Neck or back pain is common and it can range from mild, annoying aches to severe, disabling pain. Dr Reddy explains why it happens and how to diagnose it.
Why does back or neck pain happen?
Most spinal pain happens as part of the normal ageing process. Our spines are comprised of a number of joints around the spinal cord and nerves. As we age, changes occur as the joints wear out. The joints and tissues can also become overgrown and compress neural structures. When joints can’t hold the bones in position, slippage and deformity can occur.
However, sometimes back or neck pain can be a warning sign of more serious conditions, including cancer, infection, autoimmune disease or a structural problem, which puts pressure on the spinal cord and nerves. This type of pain can also result from trauma.
What are the symptoms of changes to the spine that result from ageing?
The following are symptoms that may be caused by changes to the spine over time, known as degenerative spinal conditions:
- dull, burning, or sharp pain, which can be confined to a single spot or cover a large area
- arm and leg numbness or tingling
- sharp, shooting pain that radiates from your neck down your arm
- sharp, shooting pain that radiates from your lower back to your buttocks, and down your leg (sciatica)
- stiffness in your neck or back
- difficulties with walking and balance
- difficulties with coordination
- loss of bladder and bowel control with weakness in both legs are symptoms that require immediate medical attention
How is back or neck pain diagnosed?
You should see a general practitioner (GP) for a medical and physical exam. They may refer you for scans (such as a CT scan, an MRI scan and/or a bone scan) to assess your spine. Sometimes, you may need to get other tests such as specialised x-rays.
How is back or neck pain treated?
If you have back or neck pain, it may simply improve with rest or activity modification. Over-the-counter pain relief medicines, such as paracetamol or ibuprofen, may also help. Avoid movement that makes the pain worse.

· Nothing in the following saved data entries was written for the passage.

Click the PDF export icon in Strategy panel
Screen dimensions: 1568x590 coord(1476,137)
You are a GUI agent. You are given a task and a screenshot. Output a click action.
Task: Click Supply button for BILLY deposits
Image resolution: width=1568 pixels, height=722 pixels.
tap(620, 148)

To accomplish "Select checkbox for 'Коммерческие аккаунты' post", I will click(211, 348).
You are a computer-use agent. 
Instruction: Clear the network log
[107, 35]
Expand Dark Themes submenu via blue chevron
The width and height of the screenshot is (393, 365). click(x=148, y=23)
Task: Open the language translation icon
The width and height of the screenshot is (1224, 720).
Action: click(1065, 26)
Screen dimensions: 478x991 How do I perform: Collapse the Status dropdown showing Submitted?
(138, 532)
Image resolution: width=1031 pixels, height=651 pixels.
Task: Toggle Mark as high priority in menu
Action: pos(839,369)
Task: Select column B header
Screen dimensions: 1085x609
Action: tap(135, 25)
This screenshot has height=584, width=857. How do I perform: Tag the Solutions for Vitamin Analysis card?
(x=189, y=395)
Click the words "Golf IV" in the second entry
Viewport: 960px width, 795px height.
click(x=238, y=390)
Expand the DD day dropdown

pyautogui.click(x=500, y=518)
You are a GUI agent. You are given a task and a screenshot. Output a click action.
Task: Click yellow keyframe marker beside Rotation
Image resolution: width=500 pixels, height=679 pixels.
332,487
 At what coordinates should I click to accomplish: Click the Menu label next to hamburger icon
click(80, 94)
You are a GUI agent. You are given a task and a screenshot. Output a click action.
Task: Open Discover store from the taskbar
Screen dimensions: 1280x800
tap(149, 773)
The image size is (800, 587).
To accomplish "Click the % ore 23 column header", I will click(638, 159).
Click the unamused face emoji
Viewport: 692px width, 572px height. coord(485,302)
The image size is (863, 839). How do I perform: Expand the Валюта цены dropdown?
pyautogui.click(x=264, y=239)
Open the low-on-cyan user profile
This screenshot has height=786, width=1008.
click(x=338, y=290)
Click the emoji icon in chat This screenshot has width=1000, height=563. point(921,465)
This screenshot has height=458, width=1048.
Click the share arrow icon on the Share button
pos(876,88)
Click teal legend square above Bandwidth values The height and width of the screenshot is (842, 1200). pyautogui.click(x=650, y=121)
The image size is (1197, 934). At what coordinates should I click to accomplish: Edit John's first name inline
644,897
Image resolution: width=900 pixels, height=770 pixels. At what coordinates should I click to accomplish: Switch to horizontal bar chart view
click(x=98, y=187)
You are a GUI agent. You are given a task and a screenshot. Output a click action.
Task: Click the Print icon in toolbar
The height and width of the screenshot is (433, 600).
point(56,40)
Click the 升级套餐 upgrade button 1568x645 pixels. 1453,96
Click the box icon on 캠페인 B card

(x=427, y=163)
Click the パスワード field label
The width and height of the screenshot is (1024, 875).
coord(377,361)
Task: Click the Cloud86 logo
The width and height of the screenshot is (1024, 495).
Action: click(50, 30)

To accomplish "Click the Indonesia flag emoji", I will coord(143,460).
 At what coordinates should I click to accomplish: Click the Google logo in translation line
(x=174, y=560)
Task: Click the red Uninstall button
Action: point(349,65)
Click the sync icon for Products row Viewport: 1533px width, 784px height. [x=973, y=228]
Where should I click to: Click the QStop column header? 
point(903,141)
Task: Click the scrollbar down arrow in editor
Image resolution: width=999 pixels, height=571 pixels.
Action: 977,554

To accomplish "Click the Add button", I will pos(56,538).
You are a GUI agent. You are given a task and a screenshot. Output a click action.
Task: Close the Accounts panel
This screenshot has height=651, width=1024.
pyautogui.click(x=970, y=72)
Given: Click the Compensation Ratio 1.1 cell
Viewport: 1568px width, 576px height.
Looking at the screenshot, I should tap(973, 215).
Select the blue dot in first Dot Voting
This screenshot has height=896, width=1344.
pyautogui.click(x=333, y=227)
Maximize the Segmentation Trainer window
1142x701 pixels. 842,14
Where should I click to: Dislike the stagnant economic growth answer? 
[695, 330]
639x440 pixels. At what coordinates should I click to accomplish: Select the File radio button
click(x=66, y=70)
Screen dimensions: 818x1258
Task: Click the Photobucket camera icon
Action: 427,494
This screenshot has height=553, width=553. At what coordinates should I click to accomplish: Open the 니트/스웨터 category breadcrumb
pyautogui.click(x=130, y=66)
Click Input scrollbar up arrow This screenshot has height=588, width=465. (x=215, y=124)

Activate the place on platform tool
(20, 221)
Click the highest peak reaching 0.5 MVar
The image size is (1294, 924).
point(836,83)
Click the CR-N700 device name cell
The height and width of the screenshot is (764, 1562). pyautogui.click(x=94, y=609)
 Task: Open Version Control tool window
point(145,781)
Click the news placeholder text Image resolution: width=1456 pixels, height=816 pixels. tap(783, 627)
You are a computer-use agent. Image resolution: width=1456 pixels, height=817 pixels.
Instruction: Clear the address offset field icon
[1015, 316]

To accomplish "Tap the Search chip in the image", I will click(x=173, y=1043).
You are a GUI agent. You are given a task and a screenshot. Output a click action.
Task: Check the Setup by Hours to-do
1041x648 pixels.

Physiotherapy, acupuncture and massage therapy can be helpful. Low-impact exercise programs may improve your range of motion, increase your muscle strength, improve your flexibility and mobility, increase your endurance and reduce pain.
When can a surgeon help treat back or neck pain?
A surgeon can advise on further treatment if the above suggestions don’t improve your quality of life.
Your surgeon can assess your imaging and recommend cortisone steroid injections. An appropriate surgical operation, tailored to address your condition and circumstance, can also significantly reduce pain, your mobility and your quality of life.
What does a back or spine operation involve?
Because causes, symptoms and your condition can vary significantly, a surgical procedure must be tailored to you.
A surgeon can either do a traditional surgery or employ minimally invasive techniques (which involves a smaller incision and special microsurgical instruments). Minimally invasive techniques can shorten recovery time and reduce the risk of complications.
Most people who have a spinal operation need to start moving again either on the same or following day of surgery, because this helps their recovery. You may need to see a physiotherapist, who can advise on exercises to help you rebuild your strength.
Sometimes, health professionals will design a rehabilitation program to meet your needs. The goal of back and neck rehabilitation is to help you return to your highest level of functioning and independence, and improve your overall quality of life.
If you think you’ve had a serious neck injury, see a doctor immediately. Call an ambulance on triple zero (000).